— Ну, а какую проверку ты у меня просил?
Хэл порылся в кармане и очень скоро выудил оттуда визитную карточку.
— Вот тут есть ее фамилия, имя и адрес. Посмотри, что там у нас есть на нее.
— И что ты хочешь найти?
Хэл неопределенно пожал плечами.
— Все. Что угодно, чтобы я мог развязать себе руки. Уж слишком своевременно она начала писать эту книгу. — Он нахмурился. — Дело в том, что я не верю в совпадения.
* * *
Одно из преимуществ быть толстой заключалось в том, что так значительно легче прятать разные вещи. Любой выступ тут или там оставался незамеченным, а теплая впадинка между грудей Олив могла бы вместить что угодно. Так или иначе, но она сама уже давно обратила внимание на то, что тюремщики предпочитают не обыскивать ее слишком тщательно, исключая те редкие случаи, когда в этом есть крайняя необходимость. Поначалу Олив решила, что они побаиваются ее, но потом должна была признаться себе в том, что их отпугивала ее безобразная фигура. По негласным законам, существующим внутри тюрьмы, считалось, что даже если тюремщикам разрешается говорить все то, что они думают, за спиной заключенной, в ее присутствии они все же придерживали язык за зубами и относились к ней с должным уважением. Таким образом, ее страдальческие слезы, возникавшие при каждом обыске, когда ее огромное тело содрогалось в рыданиях, да и нежелание самих тюремщиков ощупывать Олив привели к положительному для нее результату, и в итоге ее обыскивали только формально, едва касаясь руками просторного платья.
Тем не менее, проблемы у Олив оставались. Ее маленькая семейка восковых фигурок, нелепо раскрашенных, в париках из ваты и темных тряпочках, имитирующих одежду, тем не менее, быстро таяла от тепла ее кожи и теряла форму.
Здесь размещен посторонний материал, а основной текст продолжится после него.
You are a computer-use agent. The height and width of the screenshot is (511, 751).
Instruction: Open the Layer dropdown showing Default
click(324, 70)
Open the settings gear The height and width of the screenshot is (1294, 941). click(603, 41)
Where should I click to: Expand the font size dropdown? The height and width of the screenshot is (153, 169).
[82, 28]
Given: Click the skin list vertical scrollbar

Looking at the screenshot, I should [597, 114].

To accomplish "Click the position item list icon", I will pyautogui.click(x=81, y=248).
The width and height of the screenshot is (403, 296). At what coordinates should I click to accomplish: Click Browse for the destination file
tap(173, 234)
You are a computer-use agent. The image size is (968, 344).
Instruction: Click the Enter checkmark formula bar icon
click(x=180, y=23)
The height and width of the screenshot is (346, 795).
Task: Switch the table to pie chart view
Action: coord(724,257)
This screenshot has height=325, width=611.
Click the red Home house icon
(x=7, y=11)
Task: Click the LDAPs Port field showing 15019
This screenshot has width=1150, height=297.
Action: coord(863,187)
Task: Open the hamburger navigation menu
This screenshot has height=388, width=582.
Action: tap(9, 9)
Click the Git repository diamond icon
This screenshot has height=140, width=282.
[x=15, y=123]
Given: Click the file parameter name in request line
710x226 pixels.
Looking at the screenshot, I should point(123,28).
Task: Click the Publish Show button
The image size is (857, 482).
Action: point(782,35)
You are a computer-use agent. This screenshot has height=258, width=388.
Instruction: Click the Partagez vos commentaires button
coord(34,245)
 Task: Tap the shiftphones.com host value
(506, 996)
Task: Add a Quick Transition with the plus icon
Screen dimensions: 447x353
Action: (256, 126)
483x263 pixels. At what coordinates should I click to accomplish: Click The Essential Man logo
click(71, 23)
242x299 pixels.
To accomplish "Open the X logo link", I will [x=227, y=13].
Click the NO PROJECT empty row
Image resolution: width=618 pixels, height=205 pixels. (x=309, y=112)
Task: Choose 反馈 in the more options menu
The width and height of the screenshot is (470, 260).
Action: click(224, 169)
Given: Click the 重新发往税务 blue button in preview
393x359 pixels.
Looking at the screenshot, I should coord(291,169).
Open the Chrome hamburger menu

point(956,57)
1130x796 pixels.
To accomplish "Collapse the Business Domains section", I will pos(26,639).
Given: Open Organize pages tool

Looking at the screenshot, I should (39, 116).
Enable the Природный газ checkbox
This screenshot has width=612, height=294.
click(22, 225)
И тогда Олив с бесконечным терпением вновь принималась восстанавливать их, в первую очередь не забывая вынуть булавку, при помощи которой она прикалывала парик к голове очередной куклы. Сейчас ей стало интересно, похожа ли фигурка мужа Роз на него самого.
* * *
— Какая ужасная квартира, — критически заметила Айрис, сидя на диване, обитом искусственной кожей, и недовольно рассматривая скучные серые стены. — Неужели тебе никогда не хотелось хоть немного ее оживить?
— Нет. Я же здесь не навсегда. И эта комната для меня — как зал ожидания.
— Ты живешь здесь уже целый год. Не понимаю, почему ты не используешь деньги от развода на то, чтобы купить себе дом.
Роз прислонилась затылком к спинке стула.
— А мне нравится находиться в зале ожидания. В нем можно оставаться сколько угодно и при этом не ощущать за собой никакой вины. И делать ничего не надо — только ждать.
Айрис задумчиво воткнула сигарету между ярко накрашенными блестящими губами.
— Чего же ты ждешь?
— Сама не знаю.
Айрис чиркнула кремнем зажигалки и поднесла огонек к кончику сигареты. Ее пронзительный взгляд так и сверлил подругу.
— Одно меня удивляет, — заговорила она. — Если это был не Руперт, то зачем твоему бывшему мужу снова понадобилось оставлять на моем автоответчике довольно слезливое послание, где он извиняется за свое неправильное поведение?
— Снова? — Роз принялась изучать собственные ладони. — Ты хочешь сказать, что такое уже бывало и раньше?
— Он это делал с удивительной регулярностью.
— Но ты мне никогда ничего не говорила.
— А ты меня и не спрашивала.
Некоторое время Роз молча переваривала полученную информацию, затем глубоко вздохнула.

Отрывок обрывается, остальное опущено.